====== Bloque de texto ======

El relato de la vida de los grandes humanos se difumina siempre entre un mito o la realidad. Del pasado se ha compartido que Iósif Stalin, encabezando una reunión con los más altos mandos del politburó, manifestó una fuerte frustración a sus subalternos al replicar: “denme una industria el diez por ciento de poderosa de lo que es Hollywood y convierto al mundo entero al comunismo”. La existencia de tal sentencia es un enigma aún a descifrar, pero de haber ocurrido ésta debió haberse presentado en aquellos días en que, como titula el diario.es de España, se vivió un “fugaz romance entre Hollywood y la Unión Soviética”.

Las páginas escritas por Michael S. Shull, en su libro Hollywood War Films 1937-1945, reseñan aquella época con un minucioso repaso de las producciones hollywoodenses durante la confrontación bélica más dolorosa: la Segunda Guerra Mundial. En sus párrafos disecciona obras como «Song of Russia», filme retratando una valerosa colaboración entre los norteamericanos y los rusos para combatir el nazismo, dando espacio para presenciar el nacimiento del amor entre dos ciudadanos de cada país; otra cinta digna de su estudio es «The North Star», producción que exhibe a las granjas colectivas rusas como un paradisiaco lugar; y, una última por citar, «The Boys From Stalingrad», filme donde un grupo de niños rusos heroicamente enfrentan al poderoso y horroroso régimen alemán.

======

**Instrucciones de trabajo**.
**1)** ¿Puedes transcribir, sin alterar nada, el fragmento del texto sobre Hollywood y la Unión Soviética que comienza en las palabras "Las páginas escritas" y se detiene después de "horroroso régimen alemán."?
**2)** ¿Cómo se traduce al inglés esta oración del texto sobre Hollywood y la Unión Soviética: «Las páginas escritas por Michael S. Shull, en su libro Hollywood War Films 1937-1945, reseñan aquella época con un minucioso repaso de las producciones hollywoodenses durante la confrontación bélica más dolorosa: la Segunda Guerra Mundial.»?

====== Conjunto de datos ======

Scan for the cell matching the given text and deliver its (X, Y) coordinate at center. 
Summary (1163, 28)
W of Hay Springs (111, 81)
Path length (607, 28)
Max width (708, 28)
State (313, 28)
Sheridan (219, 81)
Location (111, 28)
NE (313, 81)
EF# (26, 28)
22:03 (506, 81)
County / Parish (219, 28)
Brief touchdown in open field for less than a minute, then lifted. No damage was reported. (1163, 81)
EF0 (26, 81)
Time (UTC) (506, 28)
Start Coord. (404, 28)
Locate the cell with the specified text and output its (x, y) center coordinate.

======

**Respuestas en orden**.
**1)**
Las páginas escritas por Michael S. Shull, en su libro Hollywood War Films 1937-1945, reseñan aquella época con un minucioso repaso de las producciones hollywoodenses durante la confrontación bélica más dolorosa: la Segunda Guerra Mundial. En sus párrafos disecciona obras como «Song of Russia», filme retratando una valerosa colaboración entre los norteamericanos y los rusos para combatir el nazismo, dando espacio para presenciar el nacimiento del amor entre dos ciudadanos de cada país; otra cinta digna de su estudio es «The North Star», producción que exhibe a las granjas colectivas rusas como un paradisiaco lugar; y, una última por citar, «The Boys From Stalingrad», filme donde un grupo de niños rusos heroicamente enfrentan al poderoso y horroroso régimen alemán.

**2)** The pages written by Michael S. Shull in his book Hollywood War Films 1937-1945 review that era with a meticulous survey of Hollywood productions during the most painful armed conflict: World War II.